:: SUPPLIED MATERIAL
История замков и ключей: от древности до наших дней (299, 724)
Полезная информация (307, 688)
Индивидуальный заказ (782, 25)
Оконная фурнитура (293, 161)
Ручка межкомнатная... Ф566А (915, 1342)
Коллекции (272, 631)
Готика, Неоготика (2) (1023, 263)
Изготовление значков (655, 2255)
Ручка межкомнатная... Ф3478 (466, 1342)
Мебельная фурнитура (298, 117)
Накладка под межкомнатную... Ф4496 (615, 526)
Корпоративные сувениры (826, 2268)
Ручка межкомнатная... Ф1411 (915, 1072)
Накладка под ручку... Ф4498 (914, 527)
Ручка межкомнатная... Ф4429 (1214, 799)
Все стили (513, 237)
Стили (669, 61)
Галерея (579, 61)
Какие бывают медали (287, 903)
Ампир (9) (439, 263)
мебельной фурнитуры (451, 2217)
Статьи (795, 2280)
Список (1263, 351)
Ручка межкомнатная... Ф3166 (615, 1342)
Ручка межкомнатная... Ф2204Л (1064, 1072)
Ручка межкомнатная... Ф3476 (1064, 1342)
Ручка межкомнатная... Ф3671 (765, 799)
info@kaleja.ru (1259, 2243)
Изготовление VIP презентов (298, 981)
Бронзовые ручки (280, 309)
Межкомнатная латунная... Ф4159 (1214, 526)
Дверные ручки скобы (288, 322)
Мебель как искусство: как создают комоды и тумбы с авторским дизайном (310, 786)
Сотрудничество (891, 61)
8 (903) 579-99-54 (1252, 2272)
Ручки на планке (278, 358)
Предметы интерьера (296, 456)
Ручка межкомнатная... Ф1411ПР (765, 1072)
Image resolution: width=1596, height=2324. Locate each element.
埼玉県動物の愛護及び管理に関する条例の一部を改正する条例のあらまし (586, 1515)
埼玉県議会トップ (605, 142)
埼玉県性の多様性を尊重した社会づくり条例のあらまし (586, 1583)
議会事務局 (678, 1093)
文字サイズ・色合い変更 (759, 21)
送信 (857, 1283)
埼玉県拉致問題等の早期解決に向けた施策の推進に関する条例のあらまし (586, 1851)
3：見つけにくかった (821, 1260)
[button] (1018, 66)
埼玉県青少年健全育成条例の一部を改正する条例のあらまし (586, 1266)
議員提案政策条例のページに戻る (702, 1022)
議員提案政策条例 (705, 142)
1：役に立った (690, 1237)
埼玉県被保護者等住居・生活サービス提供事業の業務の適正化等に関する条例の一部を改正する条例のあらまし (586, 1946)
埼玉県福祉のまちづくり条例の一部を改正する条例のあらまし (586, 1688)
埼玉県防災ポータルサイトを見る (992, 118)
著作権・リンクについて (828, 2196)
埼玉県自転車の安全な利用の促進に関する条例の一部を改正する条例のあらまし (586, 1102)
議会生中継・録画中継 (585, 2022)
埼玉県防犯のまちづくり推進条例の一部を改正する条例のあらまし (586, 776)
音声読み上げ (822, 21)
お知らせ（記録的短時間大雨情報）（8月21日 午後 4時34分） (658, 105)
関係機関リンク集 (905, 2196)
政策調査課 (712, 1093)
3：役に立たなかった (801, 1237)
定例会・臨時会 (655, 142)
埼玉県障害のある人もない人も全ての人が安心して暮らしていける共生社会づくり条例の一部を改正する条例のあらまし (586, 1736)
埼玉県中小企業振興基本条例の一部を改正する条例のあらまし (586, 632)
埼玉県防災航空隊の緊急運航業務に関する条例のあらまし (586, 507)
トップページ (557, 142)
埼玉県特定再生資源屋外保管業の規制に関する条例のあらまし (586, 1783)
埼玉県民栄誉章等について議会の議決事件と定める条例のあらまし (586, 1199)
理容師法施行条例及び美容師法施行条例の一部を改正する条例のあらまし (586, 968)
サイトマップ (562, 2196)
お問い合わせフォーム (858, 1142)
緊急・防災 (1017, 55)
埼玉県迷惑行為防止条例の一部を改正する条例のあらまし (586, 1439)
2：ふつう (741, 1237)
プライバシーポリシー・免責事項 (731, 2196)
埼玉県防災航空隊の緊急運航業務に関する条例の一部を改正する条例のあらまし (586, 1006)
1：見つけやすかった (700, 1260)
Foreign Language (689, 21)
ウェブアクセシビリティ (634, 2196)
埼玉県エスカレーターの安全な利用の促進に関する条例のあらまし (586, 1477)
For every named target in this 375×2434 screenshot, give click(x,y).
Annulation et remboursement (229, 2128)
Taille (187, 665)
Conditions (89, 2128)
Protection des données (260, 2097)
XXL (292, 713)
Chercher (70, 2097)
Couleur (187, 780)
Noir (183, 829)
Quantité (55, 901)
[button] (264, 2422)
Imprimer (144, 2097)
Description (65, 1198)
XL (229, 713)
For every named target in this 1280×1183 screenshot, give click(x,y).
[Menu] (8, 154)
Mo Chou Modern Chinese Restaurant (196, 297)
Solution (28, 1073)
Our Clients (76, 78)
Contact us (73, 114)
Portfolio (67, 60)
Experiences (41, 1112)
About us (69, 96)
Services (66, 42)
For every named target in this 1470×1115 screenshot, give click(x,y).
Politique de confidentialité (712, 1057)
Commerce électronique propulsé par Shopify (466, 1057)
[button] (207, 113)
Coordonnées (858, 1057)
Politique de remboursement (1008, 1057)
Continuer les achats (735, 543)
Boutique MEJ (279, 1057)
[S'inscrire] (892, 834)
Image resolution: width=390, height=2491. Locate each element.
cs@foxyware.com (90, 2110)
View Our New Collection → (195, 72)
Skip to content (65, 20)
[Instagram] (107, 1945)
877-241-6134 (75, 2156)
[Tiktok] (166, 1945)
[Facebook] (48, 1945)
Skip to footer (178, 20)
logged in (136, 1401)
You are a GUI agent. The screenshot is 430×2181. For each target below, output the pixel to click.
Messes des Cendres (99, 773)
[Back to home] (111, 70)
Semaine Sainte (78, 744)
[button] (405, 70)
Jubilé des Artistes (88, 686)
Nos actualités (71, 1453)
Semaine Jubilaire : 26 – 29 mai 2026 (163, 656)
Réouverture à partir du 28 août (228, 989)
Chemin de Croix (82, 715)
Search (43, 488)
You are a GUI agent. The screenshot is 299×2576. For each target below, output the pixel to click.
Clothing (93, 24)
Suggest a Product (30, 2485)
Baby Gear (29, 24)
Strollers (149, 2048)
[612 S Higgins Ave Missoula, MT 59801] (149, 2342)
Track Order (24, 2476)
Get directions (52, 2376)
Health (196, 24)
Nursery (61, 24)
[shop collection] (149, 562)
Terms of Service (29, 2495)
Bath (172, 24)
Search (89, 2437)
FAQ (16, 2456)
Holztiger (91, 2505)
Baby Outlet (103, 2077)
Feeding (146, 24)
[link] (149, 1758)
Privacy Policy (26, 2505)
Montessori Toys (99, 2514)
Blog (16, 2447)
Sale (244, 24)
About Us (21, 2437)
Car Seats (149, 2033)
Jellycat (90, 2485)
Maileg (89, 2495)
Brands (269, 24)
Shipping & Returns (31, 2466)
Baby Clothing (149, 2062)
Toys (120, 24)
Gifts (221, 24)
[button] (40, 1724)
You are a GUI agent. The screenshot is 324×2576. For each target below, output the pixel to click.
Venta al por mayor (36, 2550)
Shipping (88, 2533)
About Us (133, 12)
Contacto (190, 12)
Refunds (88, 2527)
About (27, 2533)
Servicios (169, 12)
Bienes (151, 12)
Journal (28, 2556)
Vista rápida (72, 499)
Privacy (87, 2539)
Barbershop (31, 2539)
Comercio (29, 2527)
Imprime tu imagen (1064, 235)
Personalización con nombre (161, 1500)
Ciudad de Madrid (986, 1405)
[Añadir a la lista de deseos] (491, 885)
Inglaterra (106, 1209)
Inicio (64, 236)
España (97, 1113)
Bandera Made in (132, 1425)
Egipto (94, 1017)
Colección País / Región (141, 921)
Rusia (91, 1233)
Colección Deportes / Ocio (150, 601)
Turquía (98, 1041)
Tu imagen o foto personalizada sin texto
::::
* _EXERCISE DETAILS_: Only one stretch of the records above is wanted: the lines between the one holding "政策調査課 (712, 1093)" and the one holding "理容師法施行条例及び美容師法施行条例の一部を改正する条例のあらまし (586, 968)", inclusive, reproduced exactly.

* _EXERCISE ANSWER_:
政策調査課 (712, 1093)
3：役に立たなかった (801, 1237)
定例会・臨時会 (655, 142)
埼玉県障害のある人もない人も全ての人が安心して暮らしていける共生社会づくり条例の一部を改正する条例のあらまし (586, 1736)
埼玉県中小企業振興基本条例の一部を改正する条例のあらまし (586, 632)
埼玉県防災航空隊の緊急運航業務に関する条例のあらまし (586, 507)
トップページ (557, 142)
埼玉県特定再生資源屋外保管業の規制に関する条例のあらまし (586, 1783)
埼玉県民栄誉章等について議会の議決事件と定める条例のあらまし (586, 1199)
理容師法施行条例及び美容師法施行条例の一部を改正する条例のあらまし (586, 968)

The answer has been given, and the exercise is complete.